--- Work to be completed ---
Write out the following episode summary about Britain, the Zionist movement, and World War One word for word, in full.

--- Text for analysis ---
Season 2, Episode 14
The British Are Coming
The Zionist movement seized the opportunity presented by World War One — the collapse of the Ottoman Empire and the advancement of the British Empire into the Middle East — to ally themselves with the West in the hopes of securing the promise of a territorial homeland in Palestine. They succeeded. But the British also made promises to the Arabs, and thus began a thirty-year struggle.
World War One was raging and the British were trying to defeat Germany in Europe and the Ottoman Empire in the Middle East. The British wanted to capture Palestine, which was under the Ottomans and the key strategic territory from which Britain could control the rest of the Middle East. It was essential, then, for the British to recruit the support of the local populations — about 600,000 Arabs, and a bit less than 100,000 Jews, to rebel against the Ottomans.
The British were particularly disposed to seek the support of the Jews. For one thing, Britain had a longstanding fascination with all things ancient and biblical in Palestine. For the Philo-Semites of Britain — Christians who profess their love for the Jews — there was a religious justification for the return of the Jewish People to their ancient homeland (and the anti-Semites were happy to have somewhere to send the Jews away to). At the same time, being seen to support the Zionist movement would, the British hoped, positively influence the Jews in both the United States and Russia to pressure their governments to also support the British; and make the Jews of Germany think twice about supporting the German war effort.
Chaim Weizmann, the key Zionist leader after the death of Theodore Herzl in 1904, was the indispensable diplomat between the Jews of Palestine and the British. Intellectual and charismatic, he was also an important player in the British war effort, having developed crucial military technology the British needed. This gave him access to Britain’s senior military and political leaders, including the Prime Minister and, most importantly, the British Foreign Secretary, Lord Arthur Balfour.

--- Given records ---
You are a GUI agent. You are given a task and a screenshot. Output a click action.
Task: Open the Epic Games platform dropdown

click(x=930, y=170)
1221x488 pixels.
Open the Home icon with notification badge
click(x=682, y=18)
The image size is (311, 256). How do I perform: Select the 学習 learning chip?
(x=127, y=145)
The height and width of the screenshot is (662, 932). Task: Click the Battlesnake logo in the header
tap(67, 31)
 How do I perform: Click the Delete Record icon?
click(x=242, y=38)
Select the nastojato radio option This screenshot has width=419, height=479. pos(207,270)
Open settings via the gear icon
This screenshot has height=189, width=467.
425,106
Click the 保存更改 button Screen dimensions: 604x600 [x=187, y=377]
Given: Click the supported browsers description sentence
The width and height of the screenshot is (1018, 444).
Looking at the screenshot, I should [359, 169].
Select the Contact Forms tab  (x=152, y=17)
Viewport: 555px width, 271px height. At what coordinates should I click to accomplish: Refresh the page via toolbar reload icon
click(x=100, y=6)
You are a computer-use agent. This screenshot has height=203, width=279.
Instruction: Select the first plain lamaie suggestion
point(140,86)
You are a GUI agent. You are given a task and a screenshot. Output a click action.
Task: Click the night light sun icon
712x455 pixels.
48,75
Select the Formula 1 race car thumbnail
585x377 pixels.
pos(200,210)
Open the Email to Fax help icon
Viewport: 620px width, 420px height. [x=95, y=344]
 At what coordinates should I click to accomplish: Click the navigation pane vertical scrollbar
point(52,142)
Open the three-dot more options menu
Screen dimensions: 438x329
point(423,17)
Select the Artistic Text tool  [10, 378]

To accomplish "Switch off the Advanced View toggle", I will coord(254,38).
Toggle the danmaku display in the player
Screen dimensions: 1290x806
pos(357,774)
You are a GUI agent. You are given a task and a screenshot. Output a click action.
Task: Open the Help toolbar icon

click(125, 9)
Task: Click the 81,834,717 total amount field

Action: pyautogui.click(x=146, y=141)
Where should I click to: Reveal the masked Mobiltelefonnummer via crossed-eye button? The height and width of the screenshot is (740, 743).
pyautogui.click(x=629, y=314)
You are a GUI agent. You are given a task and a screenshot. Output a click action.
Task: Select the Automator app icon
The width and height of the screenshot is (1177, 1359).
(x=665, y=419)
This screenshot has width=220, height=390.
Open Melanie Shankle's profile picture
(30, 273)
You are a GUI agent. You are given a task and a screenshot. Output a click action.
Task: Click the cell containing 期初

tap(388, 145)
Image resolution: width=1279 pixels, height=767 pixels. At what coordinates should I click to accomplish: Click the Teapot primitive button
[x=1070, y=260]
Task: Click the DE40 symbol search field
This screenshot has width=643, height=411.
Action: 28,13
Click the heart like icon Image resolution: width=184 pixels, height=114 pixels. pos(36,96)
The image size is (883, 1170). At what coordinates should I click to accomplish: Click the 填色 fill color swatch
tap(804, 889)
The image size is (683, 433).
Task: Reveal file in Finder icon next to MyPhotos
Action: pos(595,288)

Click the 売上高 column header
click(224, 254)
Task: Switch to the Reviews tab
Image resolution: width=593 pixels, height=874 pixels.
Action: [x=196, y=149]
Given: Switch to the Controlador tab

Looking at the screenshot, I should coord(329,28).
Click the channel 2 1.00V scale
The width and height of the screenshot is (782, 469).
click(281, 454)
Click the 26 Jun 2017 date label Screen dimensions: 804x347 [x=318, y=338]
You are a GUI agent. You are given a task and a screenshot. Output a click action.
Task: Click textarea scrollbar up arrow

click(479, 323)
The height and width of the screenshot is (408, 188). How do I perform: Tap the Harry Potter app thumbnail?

--- Problem solution ---
Season 2, Episode 14
The British Are Coming
The Zionist movement seized the opportunity presented by World War One — the collapse of the Ottoman Empire and the advancement of the British Empire into the Middle East — to ally themselves with the West in the hopes of securing the promise of a territorial homeland in Palestine. They succeeded. But the British also made promises to the Arabs, and thus began a thirty-year struggle.
World War One was raging and the British were trying to defeat Germany in Europe and the Ottoman Empire in the Middle East. The British wanted to capture Palestine, which was under the Ottomans and the key strategic territory from which Britain could control the rest of the Middle East. It was essential, then, for the British to recruit the support of the local populations — about 600,000 Arabs, and a bit less than 100,000 Jews, to rebel against the Ottomans.
The British were particularly disposed to seek the support of the Jews. For one thing, Britain had a longstanding fascination with all things ancient and biblical in Palestine. For the Philo-Semites of Britain — Christians who profess their love for the Jews — there was a religious justification for the return of the Jewish People to their ancient homeland (and the anti-Semites were happy to have somewhere to send the Jews away to). At the same time, being seen to support the Zionist movement would, the British hoped, positively influence the Jews in both the United States and Russia to pressure their governments to also support the British; and make the Jews of Germany think twice about supporting the German war effort.
Chaim Weizmann, the key Zionist leader after the death of Theodore Herzl in 1904, was the indispensable diplomat between the Jews of Palestine and the British. Intellectual and charismatic, he was also an important player in the British war effort, having developed crucial military technology the British needed. This gave him access to Britain’s senior military and political leaders, including the Prime Minister and, most importantly, the British Foreign Secretary, Lord Arthur Balfour.